Lou Reed's background is one of close association with the avant-garde art set of New York City. He was the leader of Andy Warhol's experimental rock band, The Velvet Underground, and anyone familiar with Warhol's films will know the lifestyles that surrounds him and his self-made superstars. Reed's songs, like Warhol's films document the same way of life - one of hustlers, queers, pushers, perverts, suicides and dope addiction. A lot of people described their first album as just evil.

In a way Lou Reed was ahead of his time. Decadence wasn't quite so attractive a proposition to most people in the mid sixties. However, following the path carved by films such as Satyricon and Performance it's an acceptable subject for discussion and contemplation. Lou Reed is here to stay and the avant-garde lifestyle of the mid sixties New York is being taken to the town halls of England and sung to our fifteen and sixteen year olds. They haven't been through so much as Reed but they'd like to think they have. Maybe it's worth a try eh?

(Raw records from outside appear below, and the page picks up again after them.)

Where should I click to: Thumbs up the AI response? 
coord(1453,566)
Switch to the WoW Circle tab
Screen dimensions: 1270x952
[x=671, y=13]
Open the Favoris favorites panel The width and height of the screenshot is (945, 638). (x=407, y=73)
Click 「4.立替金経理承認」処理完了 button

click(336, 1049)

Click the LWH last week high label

Reed's current wave of must be attributed to the groundwork put in by David Bowie. He too presents, subtly, the idea of bisexuality as an attractive proposition. As he told Beat Instrumental he's never tried to make a meal of it but he must realise how much the hints of an 'unusual' sex life have aided his success. And bearing this in mind he must also realise that this exerts a certain amount of attractive persuasion over people in a teenage 'wasteland' completely open to experimentation. The fact that widespread homosexuality has been a consistent factor in deteriorating cultures may go some way to explaining how desirable Bowie's lifestyle is to society in general.

'What you feed into yourself is bound to come out' - if so we'll have to lock up our children from axemen one day. Alice Cooper'll be all right though. He'll have earned enough money to send his kids to private school and have personal bodyguards.